Following this rationale, this study analyses the substitution potential of LEVs in municipal vehicle fleets. The study and its conclusions are based on LCA results and qualitative assessment of the substitution potential of conventional cars with LEVs in municipal fleets. As municipal vehicle fleets are visible to inhabitants of cities to a large extent, the user’s familiarisation with LEVs and their assimilation increases. Thereby, positive emotions for LEVs and, indirectly, acceptance of LEVs can be fostered. To convince managers of municipal fleets, a multi-purpose LEV was designed and implemented as a prototype. Municipal service fleets are used to fulfil a wide range of service tasks (like surveillance, taxiing, transportation, or garbage collection [13,17]). Thus, multi-purpose LEVs that can easily be reconfigured offer many benefits, such as less complicated operation management, decreased operational costs, and higher (vehicle) sustainability/longevity.
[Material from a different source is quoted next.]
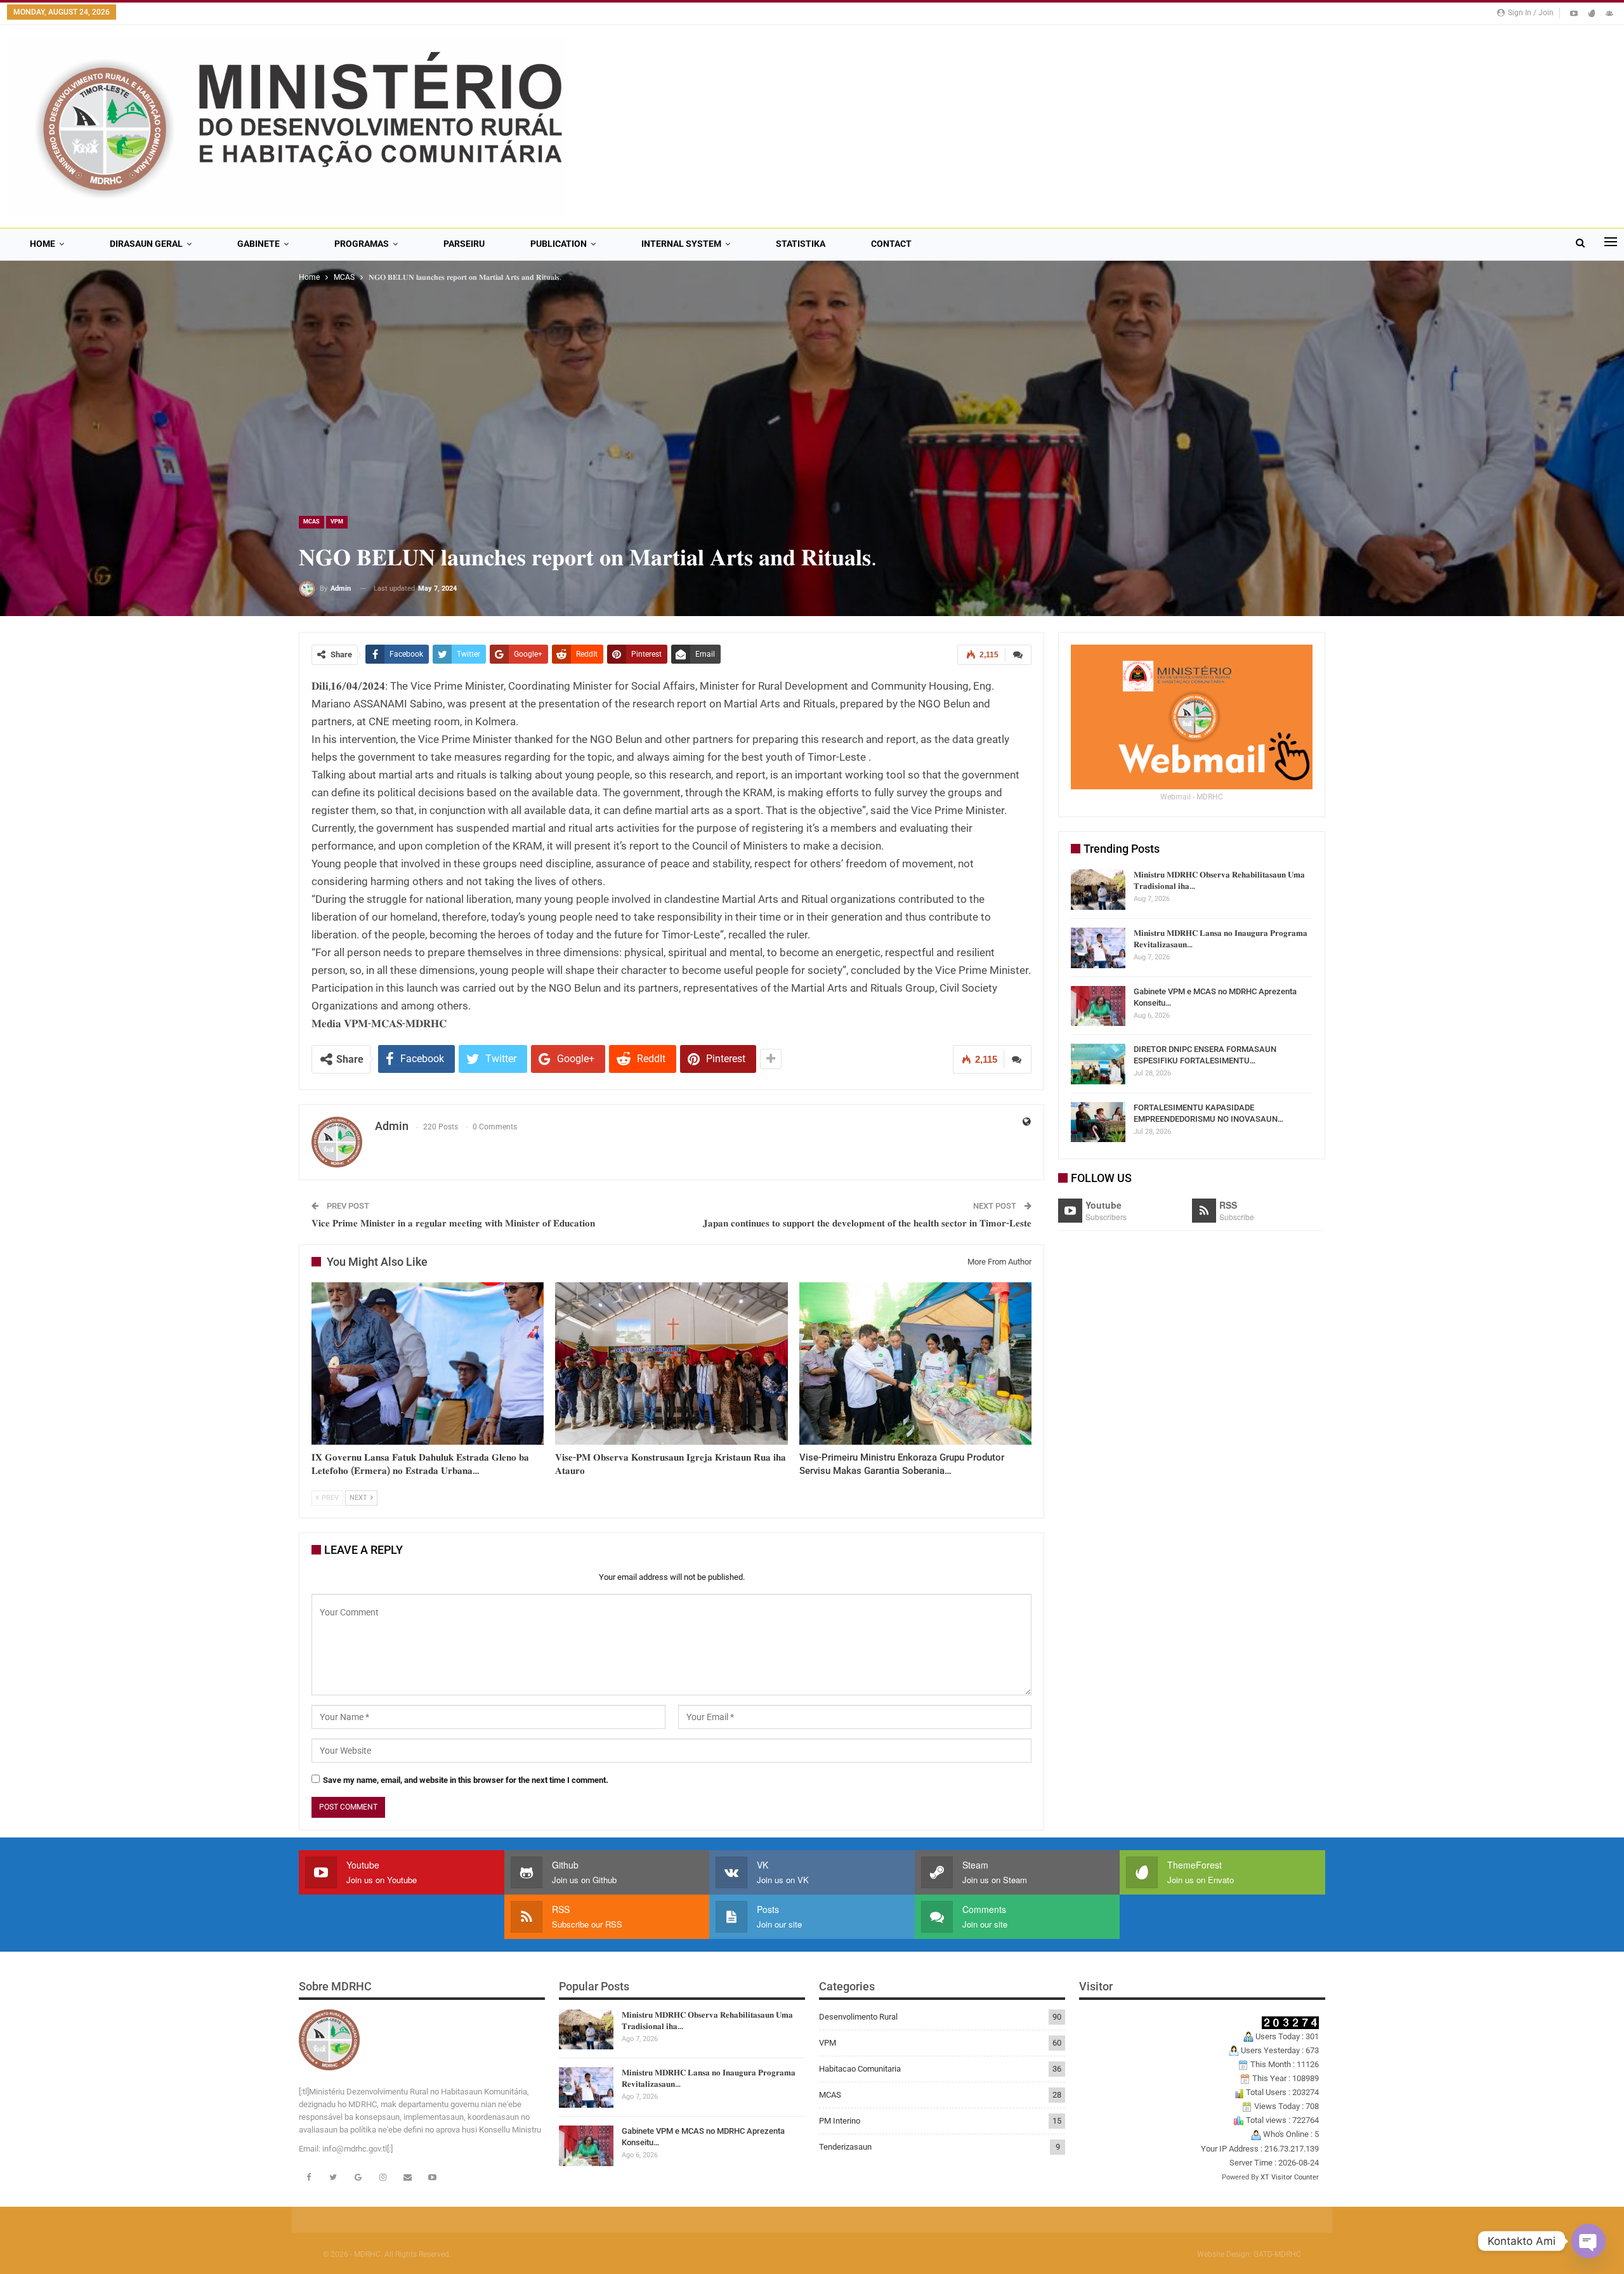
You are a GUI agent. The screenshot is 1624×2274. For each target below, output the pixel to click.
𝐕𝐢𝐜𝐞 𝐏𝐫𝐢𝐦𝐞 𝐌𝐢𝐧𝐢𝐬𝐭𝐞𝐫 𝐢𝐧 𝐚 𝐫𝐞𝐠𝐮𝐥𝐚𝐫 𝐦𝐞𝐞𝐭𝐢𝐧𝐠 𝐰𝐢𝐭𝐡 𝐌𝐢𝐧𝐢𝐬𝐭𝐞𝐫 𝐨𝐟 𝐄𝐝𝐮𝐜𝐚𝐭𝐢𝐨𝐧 (453, 1223)
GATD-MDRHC (1277, 2254)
These vehicles are more flexible to fit requirements of various service tasks [16,21], which enables them to be smaller in size without sacrificing levels of readiness. This manuscript illustrates the substitution potential by presenting results of an LCA comparing environmental benefits of the proposed multi-purpose LEV with ICEVs and EVs for typical applications in municipal fleets. Additionally, a qualitative analysis of the substitution potential of LEVs is presented by using a fuzzy variable approach based on interviews with fleet managers from two municipalities in Germany.

To do so, this study is organised in the following way: Section 2 presents the multi-purpose vehicle concept used to evaluate the substitution potential of LEVs in municipal vehicle fleets. The multi-purpose LEV design is focused on flexibility and circularity, making it easily adaptable to different use cases. Section 3 provides a comparative LCA of the multi-purpose LEV concept objectifying environmentally related advantages over traditional ICEVs and EVs over the vehicles’ life cycles. Section 4 analyses the substitution potential of the multi-purpose LEV concept in municipal vehicle fleets in Germany. The analysis is based on two qualitative case studies for Germany. The manuscript closes with a conclusion in Section 5.

2. LEV Concept

2.1. General Design Approach

In the first step, possible fields of application for LEVs were identified considering the restrictions implied by the legal definition of EU vehicle class L7e. The multi-purpose LEV conception and design were developed from expert discussions, which allowed us to derive variants of the base construction of multi-purpose LEVs, adjusted for/depending on different uses. The basic objective was to design an LEV that can be used as a transporter for up to three persons or, alternatively, a transporter of goods and equipment of up to 250 kg in a closed volume of 3 m³. Additionally, the vehicle design is based on the paradigm of Refuse, Rethink, Reduce, Repair, Refurbish, and Remanufacture from the 9R Framework [18], which is a popular strategy to support circular economy in mobility. Following the “R paradigm” will help to create circular value chains in production, i.e., the use and reuse of products and services, like LEVs and their related business cases.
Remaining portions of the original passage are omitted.